We then get the following output in Mender:

ERR: cannot perform bootloader update
tegra-bootloader-update output:
/opt/ota_package/bl_update_payload: Cannot allocate memory

This leads me to the following lines in the tegra-bootloader-update.c file. It's the perror below that triggers the printed error:

    bupctx = bup_init(argv[optind]);
    if (bupctx == NULL) {
        perror(argv[optind]);
        return 1;
    }

Digging into bup_init I found this:

#define BUFFERSIZE (1024 * 1024 * 1024)
[...]
ctx->buffer = malloc(BUFFERSIZE);

I've tried to investigate what this buffer is used for, but to me it seems like it's just used to load the bup payload file into memory? I'm wondering why a buffer of 1GiB is allocated to do that? Can we reduce this size safely?

Thanks! Niels

madisongh commented 1 year ago

I'm wondering why a buffer of 1GiB is allocated to do that? Can we reduce this size safely?
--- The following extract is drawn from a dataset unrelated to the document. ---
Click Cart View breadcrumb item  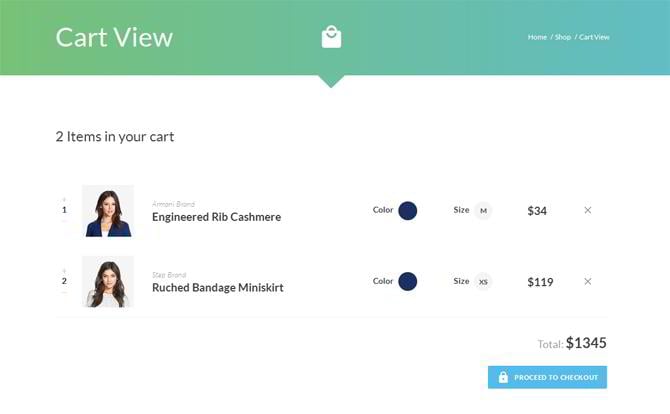[x=594, y=37]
That's in the original code, and I think I used that as a "temporary" value for the size until I worked out better logic for it. I should have marked it with FIXME or XXX to remind me to do that, but didn't, so it turned out not to be so temporary after all.
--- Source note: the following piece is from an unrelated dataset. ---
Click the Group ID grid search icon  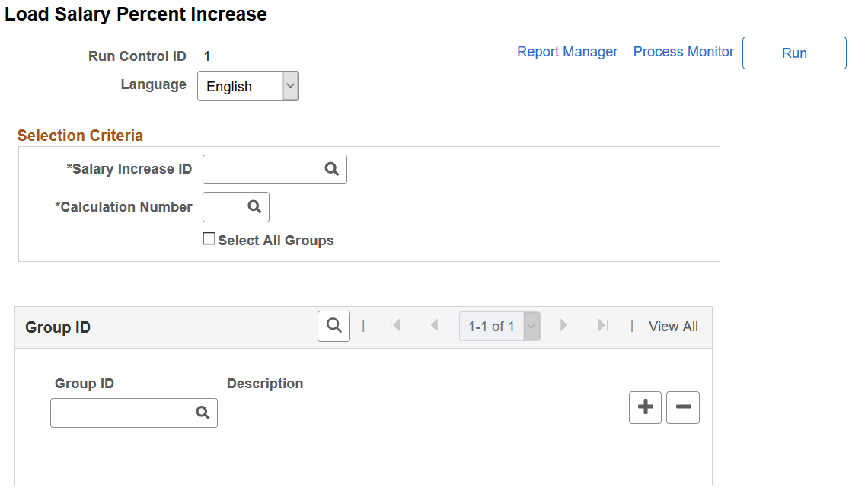(333, 325)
It should be safe to use stat() to get the actual size of the BUP contents, then use that for allocation. If you can manage a patch to do that, great; otherwise, I'll get to it when I have some time.

nielsavonds commented 1 year ago

I've opened a pull request (https://github.com/OE4T/tegra-boot-tools/pull/30) so you can review the code, but haven't tested it yet. I'll test it in the coming week and report back with the results.

Thanks for the prompt response!

nielsavonds commented 1 year ago

I've now tested it on a TX2, TX2 NX, Xavier NX and Jetson Nano and all have successfully updated.

madisongh commented 1 year ago

Thanks for the PR, which looks good. I've gone ahead and merged #30, run some further tests, and will release a new version soon.